▶ [Task item] Restate exactly, and only, the lines spanning from the one with "Task: Click the" to the end of the records below.

▶ [Source information]
• • •
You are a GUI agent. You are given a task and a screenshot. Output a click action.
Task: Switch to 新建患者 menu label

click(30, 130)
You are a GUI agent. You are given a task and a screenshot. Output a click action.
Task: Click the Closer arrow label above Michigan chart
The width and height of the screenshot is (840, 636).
• • •
▶ [Result of this task]
Task: Click the Closer arrow label above Michigan chart
The width and height of the screenshot is (840, 636).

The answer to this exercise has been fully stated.